I recently posted an introduction to the Kaggle Algorithmic Trading Challenge, which I competed in.

I said that I would post about my experiences, and this is hopefully the first of a series. We were given tick data from the London Stock Exchange(specifically, the FTSE 100) over random time intervals during parts of 37 days. Each data row that we were given corresponded to a liquidity shock event and the surrounding bid/ask prices. Given 50 bid prices and 50 ask prices prior to the liquidity shock event, we had to predict the next 50 bid and ask prices.

I, and others, noticed that there were distinct areas of high volatility in the tick data at certain times of day. Specifically, 10:15, 13:30, and 15:00 (london time) all showed abnormal volatility.

The above chart plots the residuals of a simple linear model that predicts the average of the first five bid and ask prices after the liquidity shock event at t=50 against the time the trade was made. The x-axis(time the trade was made) is in the units of hours after 8:00, so a value of 2 on the x-axis corresponds to 10:00. The residuals of the linear fit indicate how “hard” the values of the bid-ask time series were to predict, which is a proxy for volatility. The below R code generated the plot:

lm_fit<-lm(current_formula,data=cbind(extracted_training_dependent_variable,

extracted_training_data))
plot(x=extracted_training_data$trade_time_50,y=lm_fit$residuals)
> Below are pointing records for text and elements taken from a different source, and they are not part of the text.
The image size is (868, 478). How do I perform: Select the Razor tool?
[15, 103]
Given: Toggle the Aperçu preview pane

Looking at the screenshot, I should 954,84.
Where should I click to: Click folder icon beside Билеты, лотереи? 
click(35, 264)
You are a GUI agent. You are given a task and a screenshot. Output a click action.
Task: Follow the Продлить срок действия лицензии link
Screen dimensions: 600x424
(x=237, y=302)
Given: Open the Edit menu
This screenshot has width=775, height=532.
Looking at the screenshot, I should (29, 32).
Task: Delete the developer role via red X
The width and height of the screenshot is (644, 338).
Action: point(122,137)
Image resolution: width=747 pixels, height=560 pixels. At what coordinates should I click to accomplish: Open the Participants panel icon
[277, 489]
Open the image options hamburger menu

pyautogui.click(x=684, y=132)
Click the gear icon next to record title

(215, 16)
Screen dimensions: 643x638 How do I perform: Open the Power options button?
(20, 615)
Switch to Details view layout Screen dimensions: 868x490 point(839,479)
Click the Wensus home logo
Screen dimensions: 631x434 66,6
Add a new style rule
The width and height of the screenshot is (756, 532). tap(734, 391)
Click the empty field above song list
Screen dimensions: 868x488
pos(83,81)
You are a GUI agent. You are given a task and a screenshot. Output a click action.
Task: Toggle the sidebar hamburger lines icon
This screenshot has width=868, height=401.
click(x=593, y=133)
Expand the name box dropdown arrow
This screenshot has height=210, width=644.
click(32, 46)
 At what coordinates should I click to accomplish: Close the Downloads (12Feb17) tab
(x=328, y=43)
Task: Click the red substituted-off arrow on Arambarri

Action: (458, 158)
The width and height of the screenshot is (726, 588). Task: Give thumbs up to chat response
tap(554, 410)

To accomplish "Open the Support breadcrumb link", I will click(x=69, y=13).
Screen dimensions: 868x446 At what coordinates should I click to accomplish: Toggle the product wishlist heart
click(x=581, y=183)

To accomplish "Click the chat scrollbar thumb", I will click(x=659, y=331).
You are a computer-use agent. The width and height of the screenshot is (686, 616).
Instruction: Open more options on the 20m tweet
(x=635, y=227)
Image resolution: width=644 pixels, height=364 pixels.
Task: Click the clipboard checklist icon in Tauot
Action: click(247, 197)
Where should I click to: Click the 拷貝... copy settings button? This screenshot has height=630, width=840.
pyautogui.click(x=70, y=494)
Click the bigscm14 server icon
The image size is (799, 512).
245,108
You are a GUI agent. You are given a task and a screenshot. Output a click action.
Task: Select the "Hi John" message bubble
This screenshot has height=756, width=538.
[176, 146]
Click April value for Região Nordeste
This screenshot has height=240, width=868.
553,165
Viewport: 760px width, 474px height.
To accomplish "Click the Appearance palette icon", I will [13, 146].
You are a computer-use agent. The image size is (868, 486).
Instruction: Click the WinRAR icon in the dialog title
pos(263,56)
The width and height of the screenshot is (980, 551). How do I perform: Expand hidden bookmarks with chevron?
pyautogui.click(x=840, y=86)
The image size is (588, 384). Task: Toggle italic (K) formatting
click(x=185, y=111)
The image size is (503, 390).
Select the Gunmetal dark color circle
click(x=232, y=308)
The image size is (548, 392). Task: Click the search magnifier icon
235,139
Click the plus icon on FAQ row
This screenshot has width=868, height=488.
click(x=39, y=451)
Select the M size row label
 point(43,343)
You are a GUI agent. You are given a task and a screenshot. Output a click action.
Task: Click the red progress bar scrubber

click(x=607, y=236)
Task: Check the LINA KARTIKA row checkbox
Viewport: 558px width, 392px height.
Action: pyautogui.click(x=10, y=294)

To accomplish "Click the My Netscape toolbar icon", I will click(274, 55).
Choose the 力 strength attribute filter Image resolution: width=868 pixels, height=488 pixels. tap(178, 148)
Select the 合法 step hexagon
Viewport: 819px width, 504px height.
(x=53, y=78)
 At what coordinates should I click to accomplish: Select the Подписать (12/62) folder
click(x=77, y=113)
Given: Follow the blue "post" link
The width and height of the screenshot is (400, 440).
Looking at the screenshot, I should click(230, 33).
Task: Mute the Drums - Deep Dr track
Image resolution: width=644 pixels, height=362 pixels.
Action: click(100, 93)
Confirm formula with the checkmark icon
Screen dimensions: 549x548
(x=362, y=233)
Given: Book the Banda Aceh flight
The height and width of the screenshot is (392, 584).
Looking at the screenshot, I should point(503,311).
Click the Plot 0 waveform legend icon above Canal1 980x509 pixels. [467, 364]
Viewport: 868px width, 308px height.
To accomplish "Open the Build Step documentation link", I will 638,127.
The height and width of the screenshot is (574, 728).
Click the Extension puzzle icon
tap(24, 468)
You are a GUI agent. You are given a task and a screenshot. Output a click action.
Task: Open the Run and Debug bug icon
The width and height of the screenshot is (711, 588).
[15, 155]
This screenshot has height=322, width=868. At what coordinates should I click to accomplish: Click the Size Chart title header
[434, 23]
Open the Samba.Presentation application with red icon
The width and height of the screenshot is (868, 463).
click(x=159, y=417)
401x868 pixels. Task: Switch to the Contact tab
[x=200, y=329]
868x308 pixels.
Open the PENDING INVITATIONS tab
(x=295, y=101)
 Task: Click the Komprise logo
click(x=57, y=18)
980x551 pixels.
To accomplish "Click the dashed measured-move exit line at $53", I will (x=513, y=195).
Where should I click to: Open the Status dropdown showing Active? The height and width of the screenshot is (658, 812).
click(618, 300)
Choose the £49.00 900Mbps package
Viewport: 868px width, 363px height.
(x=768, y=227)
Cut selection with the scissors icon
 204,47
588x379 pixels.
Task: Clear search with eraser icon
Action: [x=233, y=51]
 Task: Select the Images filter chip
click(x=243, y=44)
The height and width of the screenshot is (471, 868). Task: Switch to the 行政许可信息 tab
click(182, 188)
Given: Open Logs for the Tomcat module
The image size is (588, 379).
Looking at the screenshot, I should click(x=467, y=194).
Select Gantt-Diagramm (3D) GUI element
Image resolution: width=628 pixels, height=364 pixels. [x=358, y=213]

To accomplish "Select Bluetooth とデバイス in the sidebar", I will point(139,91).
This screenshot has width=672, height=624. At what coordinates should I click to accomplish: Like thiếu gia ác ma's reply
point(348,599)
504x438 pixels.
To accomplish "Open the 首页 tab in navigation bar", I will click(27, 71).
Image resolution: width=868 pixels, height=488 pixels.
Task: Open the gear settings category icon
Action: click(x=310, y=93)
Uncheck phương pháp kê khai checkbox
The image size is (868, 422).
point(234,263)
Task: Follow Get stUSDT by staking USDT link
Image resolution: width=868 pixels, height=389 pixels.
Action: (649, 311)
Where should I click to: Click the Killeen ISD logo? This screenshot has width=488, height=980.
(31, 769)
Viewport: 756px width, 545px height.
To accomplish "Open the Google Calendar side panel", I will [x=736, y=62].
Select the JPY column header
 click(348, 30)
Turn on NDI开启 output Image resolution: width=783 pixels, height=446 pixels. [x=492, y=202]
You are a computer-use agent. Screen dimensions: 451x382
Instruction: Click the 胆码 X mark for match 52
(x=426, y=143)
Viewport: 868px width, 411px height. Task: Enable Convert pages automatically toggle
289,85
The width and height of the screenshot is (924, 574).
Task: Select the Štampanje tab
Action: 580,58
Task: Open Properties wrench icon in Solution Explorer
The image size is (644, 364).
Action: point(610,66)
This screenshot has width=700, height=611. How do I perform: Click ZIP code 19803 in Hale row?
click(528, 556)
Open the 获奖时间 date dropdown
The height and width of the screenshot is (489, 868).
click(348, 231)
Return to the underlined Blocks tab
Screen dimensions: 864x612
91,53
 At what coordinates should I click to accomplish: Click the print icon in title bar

This can also be observed when plotting the normalized standard deviation of the bid series against trade time, although the spike at 10:15 is harder to see:

Although the spike in volatility at 13:30 appears to be caused by the opening of the NASDAQ and NYSE, it is unclear what the other two spikes might represent, although other markets may be opening at those times. Specifically, the spikes appear to be caused by other markets/traders valuing the stocks differently, which leads to an opportunity for profit taking.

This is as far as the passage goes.